Es gab mal eine Coppistraße in Reinickendorf...
Wir in Reinickendorf • 6/2005
Der Bund der Antifaschisten hatte dem Bezirksamt einen Vorschlag gemacht. Die Bezirksverordnete Renate Herranen hatte deswegen nachgefragt. Der Vorschlag wurde abgelehnt. Sein Inhalt: Es möge eine Straße oder ein Platz nach Hans und Hilde Coppi benannt werden. Die Ablehnung, ausgesprochen und begründet vom Stellvertretenden Bürgermeister Senftleben (SPD): Das Berliner Straßengesetz erlaubt einen Straßennamen nur einmal in der Stadt. Eine Coppistraße gibt es bereits im Bezirk Lichtenberg.
Mein Vorschlag: Nehmen Sie ein Berliner Straßenverzeichnis zur Hand und zählen Sie die Bismarck-, Hohenzollern-, Auguste-Viktoria-, Kaiser- und Königstraßen, Plätze, Alleen, Brücken. Machen Sie sich den Spaß!
Und fragen Sie: Um wen hat es sich bei den Coppis denn gehandelt? Hat das eine Rolle gespielt? Hans Coppi ist im Berliner Norden aufgewachsen und wohnte seit 1933 in der Kolonie „Am Waldessaum“. Seine Frau Hilde und er gehörten zu der Widerstandsgruppe um Schulze-Boysen/ Harnack (Rote Kapelle). Sie bekämpften die Nazis und das Verbrechen des deutschen Krieges.
Mein Angebot: Lesen Sie aus den letzten Briefen von Hans und Hilde Coppi, machen Sie sich ein Bild!

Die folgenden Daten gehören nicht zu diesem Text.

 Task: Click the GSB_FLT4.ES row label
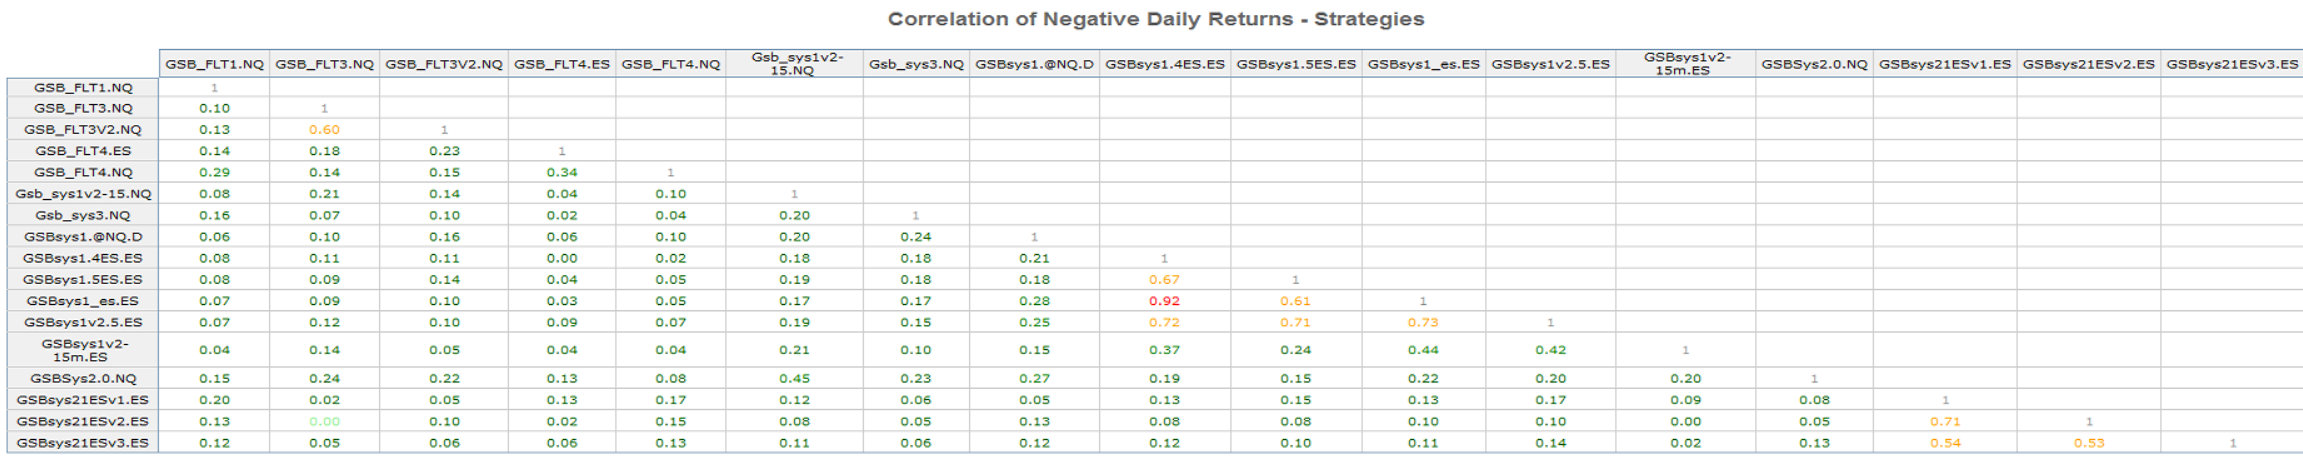[83, 151]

Lesen Sie auch, wie der Gefängnisgeistliche Harald Poelchau sich erinnert:
„So gingen zwei Tage vor dem Heiligen Abend 1942 die ersten elf Verurteilten der Roten Kapelle in den Tod. Es war ein kalter, trüber Tag mit Ostwind, und es wurde an diesem Nachmittag früh dunkel... Einer nach dem anderen wurde hinausgeführt in den Abend...

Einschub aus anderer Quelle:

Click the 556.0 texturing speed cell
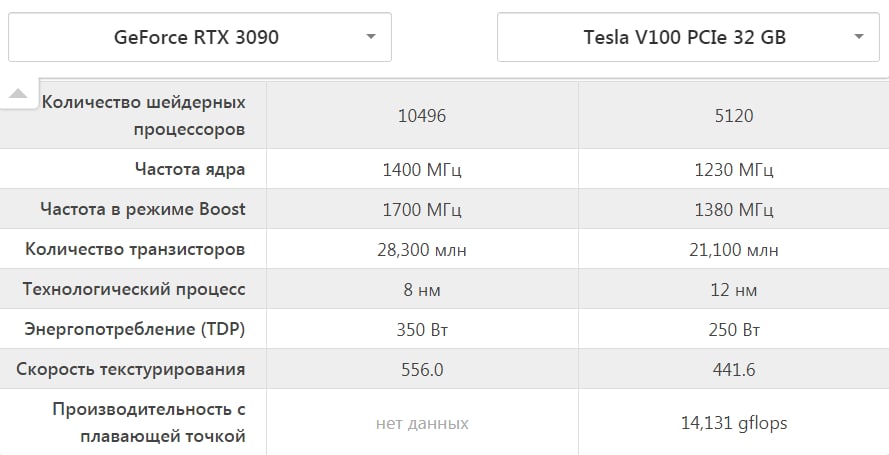 click(422, 369)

Der diensttuende Beamte, den klirrenden Schlüsselbund in der Hand, schritt schweigend den langen Korridor entlang, schloß die Türen der nun leeren Todeszellen ab und löschte die Lichter aus, eins nach dem andern. Es wurde ganz dunkel.“
Hans Coppi: “Liebe Hilde, ein Trost bei alledem ist mir immer wieder, wie Du das alles trägst... Für uns beide wird bald die einzige Möglichkeit der Verständigung der Brief sein, und trotzdem wollen wir uns so nahe bleiben, wie wir es immer waren. Meinst Du, daß wir es schaffen? Ich glaube jedenfalls daran! Und außerdem bleibt uns natürlich unsere gemeinsame Erinnerung an die Jahre, die wir zwei zusammen erlebten...“
Das war am 1. Oktober 1942. Wenige Wochen danach wurde er ermordet.
Hilde Coppi brachte am 27. November 1942 im Frauengefängnis einen Sohn zur Welt. Am 5. August 1943 wurde sie in Plötzensee gehenkt. Aus ihrem Brief vom gleichen Tag an ihre Mutter:
„Nun ist es bald soweit, daß wir Abschied nehmen müssen, für immer. Das Schwerste, die Trennung von meinem kleinen Hans, habe ich hinter mir. Wie glücklich hat er mich gemacht! Ich weiß ihn gut aufgehoben in Deinen treuen lieben Mutterhänden, und um seinetwillen, Mutti, versprich es mir, bleibe tapfer. Ich weiß, daß Dir das Herz brechen möchte, aber nimm es fest, ganz fest in Deine beiden Hände, Du wirst es schaffen, wie Du es immer geschafft hast, mit dem Schwersten fertig zu werden, nicht wahr, Mutti? ... Der kleine Hans – so wünsche ich – soll hart und stark werden mit einem offenen, warmherzigen, hilfsbereiten Herzen und dem grundanständigen Charakter seines Vaters. Wir haben uns sehr, sehr lieb gehabt und Liebe leitete unser Tun...“
Hilde und Hans Coppi waren Kommunisten. Sie lehnten sich auf gegen die Nazis, sie bekämpften das Verbrechen des deutschen Krieges. Sollen sie vielleicht darum keine Straße bekommen?